◆ **演習課題**:
(1) 銀河系に落下するガス雲についての文章で、中速度雲に多く含まれていることが明らかになった成分の重元素量は、太陽周囲と比べてどの程度とされているか。
(2) 銀河系に落下するガス雲についての文章の続きを、最後の文の後から書いてください。

◆ **提示文**:
━━━━━━━━━━━━━━━━━━━━
銀河系に降り積もる水素ガス ~系外起源とする有力な証拠を発見、二十年来の状況打開~

宇宙における重元素量は、宇宙の進化を解明する上で必須の重要な値です。特に銀河系周辺における重元素の定量は、銀河系の起源解明における最も重要な課題のひとつです。名古屋大学大学院理学研究科の早川 貴敬 研究員と福井 康雄 名誉教授の研究チームは、銀河系に落下するガス雲(高速度雲・中速度雲)の重元素量分布の、全天にわたる精密な地図を世界で初めて作成しました。
この分野では、高輝度の遠方銀河・恒星を背景光源として吸収線スペクトルを使った測定が行われ、全天で数十箇所という極めて少ない情報を元にした議論が続けられてきました。本研究はこの状況を革新し、全天の重元素量を飛躍的広範囲で導いた点で、大きな意義があります。本研究の結果からは、「重元素量が太陽系周囲のガスとほぼ同じであり、超新星爆発などによって吹き上げられた銀河系噴水モデル的な物質の循環である」と説明されてきた中速度雲について、重元素量が太陽周囲の3分の1以下である成分が多く含まれていることが明らかになりました。さらに、重元素量の多い銀河系のガスと混合している証拠を示し、中速度雲の大部分が系外由来の始原的ガスである可能性を明らかにしました。本研究によって、銀河系に落下するガス雲の起源について、二十年来の膠着状況が打開され、100億年規模の銀河系の成長進化について新たな研究展開が期待されます。さらに本成果は、宇宙の銀河一般の進化研究にも波及し、関連する研究分野に広くインパクトを与えることが予想されます。
本研究成果は、2024年2月28日付天文学術雑誌「Monthly Notices of the Royal Astronomical Society (王立天文学会月報)」に掲載されました。

 

【ポイント】

・私たちの住む銀河系(天の川)の重力に引かれて落下するガス雲(高速度雲・中速度雲注1))の重元素注2)量分布の、全天にわたる詳細な地図を世界で初めて作成。
・「中速度雲の重元素量は太陽系周囲のガスと同程度」とされてきた定説を覆し、低重元素であることを示した。銀河系外に起源を持つ証拠を初めて検証。
━━━━━━━━━━━━━━━━━━━━
◆ **元データ**:
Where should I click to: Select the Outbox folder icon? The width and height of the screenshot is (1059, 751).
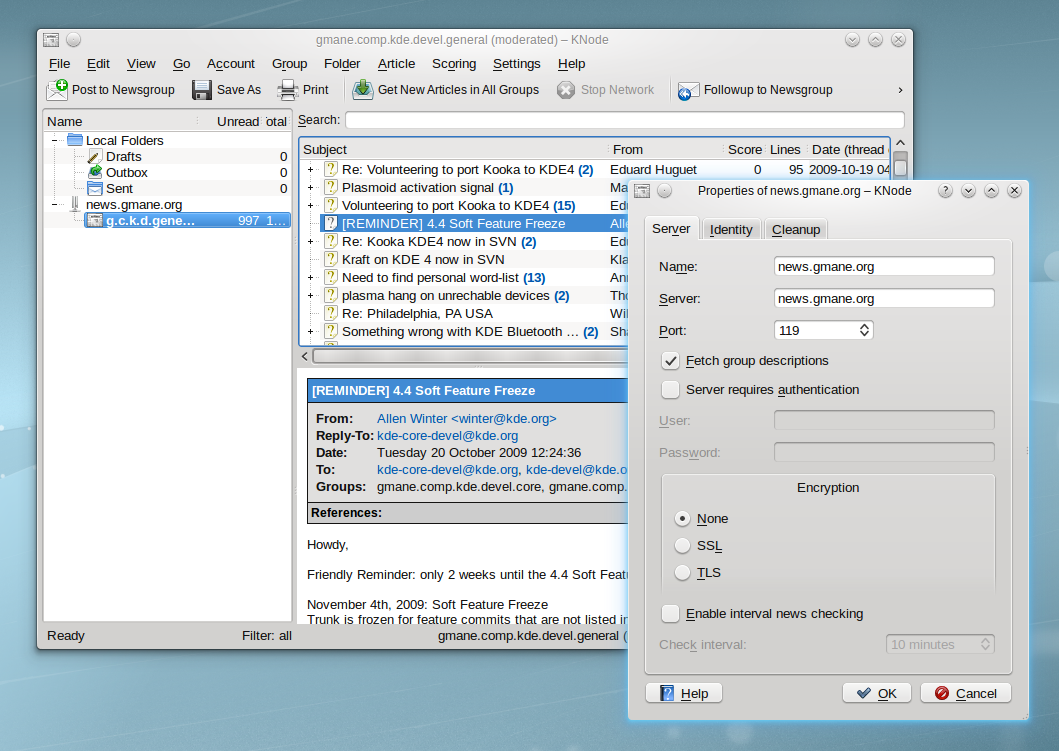point(95,173)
━━━━━━━━━━━━━━━━━━━━
◆ **解答**:
(1) 太陽周囲の3分の1以下。

(2)
◆詳細(プレスリリース本文)はこちら

 

【用語説明】

注1)高速度雲・中速度雲:
太陽系から観測される中性水素ガスのほとんどは銀河系の回転運動に従っているが、大きく外れた視線速度を示すものがある。それらのうち、特に速度が大きい物(およそ毎秒100km以上)を高速度雲、やや速度が低い物(およそ毎秒30?100km)を中速度雲と呼ぶ。中速度雲は数千光年、高速度雲は数万光年の高さにあって落下しつつある天体と考えられている。銀河系の進化と密接な関係があると考えられているが、未解明な点も多い。
注2)重元素:
天文学では水素・ヘリウム以外の元素を重元素と呼ぶ。恒星内の核融合反応や超新星爆発によってのみ合成されるので、銀河系内を循環するガスには多く含まれ、系外から飛来するガスには少量しか含まれない。ただし、いずれの場合でも水素に比べればごく微量である(太陽表面で、水素に対する質量比が約1%)。
 

【論文情報】

雑誌名: Monthly Notices of the Royal Astronomical Society (王立天文学会月報)
論文タイトル: Dust-to-neutral gas ratio of the intermediate- and high-velocity HI clouds derived based on the sub-mm dust emission for the whole sky
著者: 早川貴敬, 福井康雄 (名古屋大学大学院理学研究科)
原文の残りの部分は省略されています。